Google has been given ten weeks to respond. The case is not automatically destined for the courtrooms, although this appears likely. Vestager said she is open to Google's response, which could lead to a settlement of some kind, and would listen to the company’s case before deciding how to proceed.
Search bias
The accusation is that searches on Goggle favour Google’s commercial interests, with users directed to products or services owned by the company. For example, looking for a particular song might lead the user first to the music platform Youtube, owned by Google. The Commission said it traces the beginning of this behaviour back to 2008.
Similarly, the charge against Google’s Android system, is that it promotes Google services.
The growth of internet commerce means that fair exposure online is crucial, said the Commissioner. “If you cannot be found, you can’t do business,” she said.
The Google defence
Google made its initial reply in an official blog post entitled ‘The Search for Harm’ which says, “While Google may be the most-used search engine, people can now find and access information in numerous different ways and allegations of harm, for consumers and competitors, have proved to be wide of the mark.”
The company then presents data showing how it trailed behind online shopping sites in France, Germany and the UK for clicks.
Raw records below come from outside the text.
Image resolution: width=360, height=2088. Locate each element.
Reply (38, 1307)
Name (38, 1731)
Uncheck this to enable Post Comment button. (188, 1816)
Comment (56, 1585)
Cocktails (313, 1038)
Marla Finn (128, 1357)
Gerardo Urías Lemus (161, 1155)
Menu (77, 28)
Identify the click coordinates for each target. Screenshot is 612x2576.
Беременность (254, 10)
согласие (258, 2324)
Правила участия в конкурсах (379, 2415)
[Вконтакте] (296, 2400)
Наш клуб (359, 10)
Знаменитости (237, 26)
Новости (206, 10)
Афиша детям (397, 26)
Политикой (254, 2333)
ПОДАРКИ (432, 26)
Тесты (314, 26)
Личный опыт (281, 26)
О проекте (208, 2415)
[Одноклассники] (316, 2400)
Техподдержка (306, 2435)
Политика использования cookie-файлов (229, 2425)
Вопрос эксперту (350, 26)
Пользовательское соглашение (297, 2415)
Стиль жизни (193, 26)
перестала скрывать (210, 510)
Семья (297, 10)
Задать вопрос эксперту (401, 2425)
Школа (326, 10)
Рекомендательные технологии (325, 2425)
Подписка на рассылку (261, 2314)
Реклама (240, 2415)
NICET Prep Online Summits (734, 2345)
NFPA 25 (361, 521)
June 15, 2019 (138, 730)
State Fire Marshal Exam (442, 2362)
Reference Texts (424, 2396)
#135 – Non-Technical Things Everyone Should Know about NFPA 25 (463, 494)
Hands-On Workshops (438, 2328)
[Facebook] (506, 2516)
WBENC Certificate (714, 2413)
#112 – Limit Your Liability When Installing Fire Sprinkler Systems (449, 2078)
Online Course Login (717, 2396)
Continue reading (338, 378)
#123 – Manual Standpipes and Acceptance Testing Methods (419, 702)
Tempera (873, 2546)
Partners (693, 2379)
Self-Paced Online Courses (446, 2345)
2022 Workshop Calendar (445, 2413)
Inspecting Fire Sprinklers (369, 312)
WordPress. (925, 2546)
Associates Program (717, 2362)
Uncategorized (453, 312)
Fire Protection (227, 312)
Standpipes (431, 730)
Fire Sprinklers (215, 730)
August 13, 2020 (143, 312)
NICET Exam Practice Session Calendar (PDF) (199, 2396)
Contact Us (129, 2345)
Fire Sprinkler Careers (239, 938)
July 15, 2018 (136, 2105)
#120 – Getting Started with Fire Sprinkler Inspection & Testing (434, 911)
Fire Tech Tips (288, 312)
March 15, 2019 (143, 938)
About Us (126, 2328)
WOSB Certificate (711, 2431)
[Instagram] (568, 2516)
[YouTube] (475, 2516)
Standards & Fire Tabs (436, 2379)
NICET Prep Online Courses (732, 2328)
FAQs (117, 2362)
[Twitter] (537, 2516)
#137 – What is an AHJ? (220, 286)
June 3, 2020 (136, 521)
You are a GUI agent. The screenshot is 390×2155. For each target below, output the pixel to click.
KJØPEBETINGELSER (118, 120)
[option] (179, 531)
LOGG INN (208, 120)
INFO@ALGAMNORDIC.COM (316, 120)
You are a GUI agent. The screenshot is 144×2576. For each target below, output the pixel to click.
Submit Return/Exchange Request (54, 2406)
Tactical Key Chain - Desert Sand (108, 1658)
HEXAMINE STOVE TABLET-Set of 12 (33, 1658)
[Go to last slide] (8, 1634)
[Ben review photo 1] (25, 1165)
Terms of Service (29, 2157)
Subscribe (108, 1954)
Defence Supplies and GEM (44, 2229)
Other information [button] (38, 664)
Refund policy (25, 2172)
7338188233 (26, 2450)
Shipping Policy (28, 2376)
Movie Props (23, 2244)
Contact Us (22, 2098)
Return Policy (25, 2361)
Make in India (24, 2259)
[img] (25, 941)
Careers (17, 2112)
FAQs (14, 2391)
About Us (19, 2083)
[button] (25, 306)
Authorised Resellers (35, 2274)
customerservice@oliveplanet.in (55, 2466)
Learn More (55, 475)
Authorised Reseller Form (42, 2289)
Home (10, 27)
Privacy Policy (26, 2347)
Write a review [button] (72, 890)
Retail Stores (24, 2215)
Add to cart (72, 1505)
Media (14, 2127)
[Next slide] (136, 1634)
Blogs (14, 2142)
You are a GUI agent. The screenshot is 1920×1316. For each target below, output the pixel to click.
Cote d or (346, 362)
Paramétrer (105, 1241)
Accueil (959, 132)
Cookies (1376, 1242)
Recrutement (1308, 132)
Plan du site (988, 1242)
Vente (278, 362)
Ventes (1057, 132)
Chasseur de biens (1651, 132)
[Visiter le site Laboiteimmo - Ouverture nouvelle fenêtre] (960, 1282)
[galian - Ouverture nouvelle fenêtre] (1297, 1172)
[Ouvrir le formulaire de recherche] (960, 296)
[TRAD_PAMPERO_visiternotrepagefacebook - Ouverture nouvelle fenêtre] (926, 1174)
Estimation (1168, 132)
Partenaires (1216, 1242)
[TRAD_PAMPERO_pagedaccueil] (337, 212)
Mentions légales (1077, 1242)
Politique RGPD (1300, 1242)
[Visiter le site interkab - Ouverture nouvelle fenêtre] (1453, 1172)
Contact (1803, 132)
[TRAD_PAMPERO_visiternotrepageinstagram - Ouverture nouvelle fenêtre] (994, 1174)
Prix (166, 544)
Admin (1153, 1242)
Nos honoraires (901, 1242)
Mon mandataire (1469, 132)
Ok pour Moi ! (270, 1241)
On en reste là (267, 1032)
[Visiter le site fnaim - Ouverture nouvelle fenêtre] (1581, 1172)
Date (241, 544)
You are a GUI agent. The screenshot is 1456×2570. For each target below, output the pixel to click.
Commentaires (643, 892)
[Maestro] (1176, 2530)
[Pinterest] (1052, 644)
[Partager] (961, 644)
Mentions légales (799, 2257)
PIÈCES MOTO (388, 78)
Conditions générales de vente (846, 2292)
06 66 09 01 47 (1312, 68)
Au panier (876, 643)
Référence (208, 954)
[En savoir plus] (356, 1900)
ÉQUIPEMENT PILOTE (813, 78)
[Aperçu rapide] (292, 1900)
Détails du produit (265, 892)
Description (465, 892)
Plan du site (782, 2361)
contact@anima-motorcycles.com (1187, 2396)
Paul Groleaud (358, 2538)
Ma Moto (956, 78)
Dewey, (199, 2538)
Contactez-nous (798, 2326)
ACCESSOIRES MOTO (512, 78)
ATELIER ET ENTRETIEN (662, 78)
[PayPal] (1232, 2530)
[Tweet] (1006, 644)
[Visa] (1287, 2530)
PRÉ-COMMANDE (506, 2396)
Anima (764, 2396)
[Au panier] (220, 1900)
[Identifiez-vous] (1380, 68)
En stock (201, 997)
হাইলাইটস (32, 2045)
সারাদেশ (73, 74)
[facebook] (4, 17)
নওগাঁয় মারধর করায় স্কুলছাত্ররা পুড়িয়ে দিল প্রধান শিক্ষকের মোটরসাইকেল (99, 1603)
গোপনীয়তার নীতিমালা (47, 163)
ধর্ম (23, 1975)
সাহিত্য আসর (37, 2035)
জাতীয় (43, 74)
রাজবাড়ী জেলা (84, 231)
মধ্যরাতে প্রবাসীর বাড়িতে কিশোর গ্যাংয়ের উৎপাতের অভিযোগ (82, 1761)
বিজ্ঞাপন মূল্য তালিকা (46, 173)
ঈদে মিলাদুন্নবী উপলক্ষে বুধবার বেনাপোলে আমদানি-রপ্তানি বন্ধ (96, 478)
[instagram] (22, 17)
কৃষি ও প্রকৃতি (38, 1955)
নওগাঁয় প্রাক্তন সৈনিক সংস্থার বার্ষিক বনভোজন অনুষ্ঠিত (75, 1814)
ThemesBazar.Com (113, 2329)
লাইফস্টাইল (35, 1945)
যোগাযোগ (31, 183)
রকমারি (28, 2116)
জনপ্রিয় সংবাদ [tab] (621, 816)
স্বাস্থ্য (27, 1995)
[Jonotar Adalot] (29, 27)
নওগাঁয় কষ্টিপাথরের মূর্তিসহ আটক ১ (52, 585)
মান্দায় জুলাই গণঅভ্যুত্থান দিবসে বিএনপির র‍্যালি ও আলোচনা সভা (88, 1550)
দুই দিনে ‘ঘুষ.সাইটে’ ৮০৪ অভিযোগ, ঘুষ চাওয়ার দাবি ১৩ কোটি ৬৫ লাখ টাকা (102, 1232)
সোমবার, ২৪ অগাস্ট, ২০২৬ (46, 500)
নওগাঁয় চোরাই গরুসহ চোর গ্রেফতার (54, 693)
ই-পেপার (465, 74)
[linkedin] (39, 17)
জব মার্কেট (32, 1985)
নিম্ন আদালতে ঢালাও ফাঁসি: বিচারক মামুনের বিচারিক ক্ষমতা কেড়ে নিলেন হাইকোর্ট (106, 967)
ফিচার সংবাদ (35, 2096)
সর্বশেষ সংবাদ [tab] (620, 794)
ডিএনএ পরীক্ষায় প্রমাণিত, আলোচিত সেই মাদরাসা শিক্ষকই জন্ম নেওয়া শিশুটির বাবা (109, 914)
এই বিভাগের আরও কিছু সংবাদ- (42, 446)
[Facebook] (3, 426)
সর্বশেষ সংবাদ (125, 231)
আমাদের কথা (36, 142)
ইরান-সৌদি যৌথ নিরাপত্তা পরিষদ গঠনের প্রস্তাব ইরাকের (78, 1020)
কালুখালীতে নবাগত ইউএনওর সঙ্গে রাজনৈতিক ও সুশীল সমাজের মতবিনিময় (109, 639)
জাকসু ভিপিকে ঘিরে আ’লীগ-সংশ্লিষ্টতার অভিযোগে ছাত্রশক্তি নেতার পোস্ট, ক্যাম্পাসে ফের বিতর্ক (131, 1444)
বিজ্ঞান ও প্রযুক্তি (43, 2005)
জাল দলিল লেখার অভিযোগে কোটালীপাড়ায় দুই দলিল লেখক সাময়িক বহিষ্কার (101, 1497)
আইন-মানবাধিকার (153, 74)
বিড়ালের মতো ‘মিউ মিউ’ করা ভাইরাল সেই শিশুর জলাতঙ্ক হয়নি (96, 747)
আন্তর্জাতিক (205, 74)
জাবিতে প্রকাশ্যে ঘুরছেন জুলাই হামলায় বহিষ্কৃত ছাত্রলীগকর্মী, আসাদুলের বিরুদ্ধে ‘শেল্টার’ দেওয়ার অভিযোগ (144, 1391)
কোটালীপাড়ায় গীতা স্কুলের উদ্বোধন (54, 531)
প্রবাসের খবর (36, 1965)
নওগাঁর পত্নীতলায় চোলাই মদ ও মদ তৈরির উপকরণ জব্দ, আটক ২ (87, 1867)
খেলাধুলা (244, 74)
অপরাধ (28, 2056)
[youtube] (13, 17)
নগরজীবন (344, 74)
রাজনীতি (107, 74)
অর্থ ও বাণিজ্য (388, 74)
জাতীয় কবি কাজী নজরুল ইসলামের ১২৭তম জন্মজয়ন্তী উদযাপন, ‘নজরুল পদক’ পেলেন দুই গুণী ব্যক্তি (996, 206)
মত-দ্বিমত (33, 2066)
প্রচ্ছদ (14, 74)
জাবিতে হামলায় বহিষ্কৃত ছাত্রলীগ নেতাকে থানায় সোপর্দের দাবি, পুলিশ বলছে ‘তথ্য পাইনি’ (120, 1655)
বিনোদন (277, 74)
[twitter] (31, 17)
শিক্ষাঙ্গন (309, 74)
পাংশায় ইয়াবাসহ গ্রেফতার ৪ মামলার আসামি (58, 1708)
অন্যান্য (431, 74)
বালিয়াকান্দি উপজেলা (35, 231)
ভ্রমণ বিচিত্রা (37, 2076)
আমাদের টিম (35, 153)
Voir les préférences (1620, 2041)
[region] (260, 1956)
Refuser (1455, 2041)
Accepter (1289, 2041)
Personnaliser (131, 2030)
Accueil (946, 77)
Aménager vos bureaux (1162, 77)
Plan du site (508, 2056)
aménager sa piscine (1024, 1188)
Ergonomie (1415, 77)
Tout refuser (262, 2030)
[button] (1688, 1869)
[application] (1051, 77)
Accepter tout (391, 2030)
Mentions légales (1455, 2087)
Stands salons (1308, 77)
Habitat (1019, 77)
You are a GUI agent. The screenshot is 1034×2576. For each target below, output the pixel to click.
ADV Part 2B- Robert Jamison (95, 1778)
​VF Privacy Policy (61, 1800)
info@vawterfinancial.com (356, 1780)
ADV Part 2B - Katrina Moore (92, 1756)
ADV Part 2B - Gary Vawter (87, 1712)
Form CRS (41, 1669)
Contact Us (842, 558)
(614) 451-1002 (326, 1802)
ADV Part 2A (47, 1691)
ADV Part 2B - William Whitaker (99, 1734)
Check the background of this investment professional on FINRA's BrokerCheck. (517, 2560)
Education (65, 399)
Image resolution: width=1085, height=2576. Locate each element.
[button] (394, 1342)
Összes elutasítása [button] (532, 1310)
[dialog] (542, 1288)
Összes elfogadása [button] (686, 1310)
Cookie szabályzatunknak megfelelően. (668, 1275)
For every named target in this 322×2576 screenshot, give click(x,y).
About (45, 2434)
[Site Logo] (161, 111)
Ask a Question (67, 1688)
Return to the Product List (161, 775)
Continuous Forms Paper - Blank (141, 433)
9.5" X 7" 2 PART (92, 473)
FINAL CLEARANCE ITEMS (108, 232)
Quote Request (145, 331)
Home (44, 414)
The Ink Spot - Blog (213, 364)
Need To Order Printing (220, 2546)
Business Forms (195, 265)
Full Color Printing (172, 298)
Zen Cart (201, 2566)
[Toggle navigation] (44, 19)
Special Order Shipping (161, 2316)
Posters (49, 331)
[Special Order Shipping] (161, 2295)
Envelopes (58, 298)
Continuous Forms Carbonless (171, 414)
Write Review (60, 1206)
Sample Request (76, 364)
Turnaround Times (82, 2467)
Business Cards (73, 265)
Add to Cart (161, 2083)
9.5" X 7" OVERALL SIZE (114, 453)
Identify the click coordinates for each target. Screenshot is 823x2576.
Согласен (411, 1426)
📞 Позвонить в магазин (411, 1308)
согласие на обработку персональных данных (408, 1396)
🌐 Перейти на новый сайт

The company is likely to tell Commission officials it competes fairly with rival online search engines like Bing and Yahoo, and rival shopping sites, the most prominent being Amazon.
Speaking in Brussels earlier this year, David Drummond, Google’s Senior Vice President, argued that while Google has more than 90 per cent of the market for web searches in Europe (in America it’s 68 per cent), it is “trivially easy to use another search engine.”
Smartphone apps, which make it easier to bypass Google’s services, are chipping away at the company’s dominance too, he added.
Defending the charge of bias
In its announcement today, the Commission was at pains to pre-empt a charge of bias in shaking down a large non-European company. Earlier this year the US President, Barack Obama, fired a shot across the bows when he warned Europe against making “commercially driven” decisions to penalise companies like Google and Facebook.
It is not just European companies that have grievances, said Vestager: one out of four complainants that has approached the European Commission over Google is a US company, including Microsoft and Expedia.
The EU has also received antitrust allegations from Tripadvisor and Streetmap. News Corp, publisher of The Wall Street Journal, is the most recent company to lodge a complaint.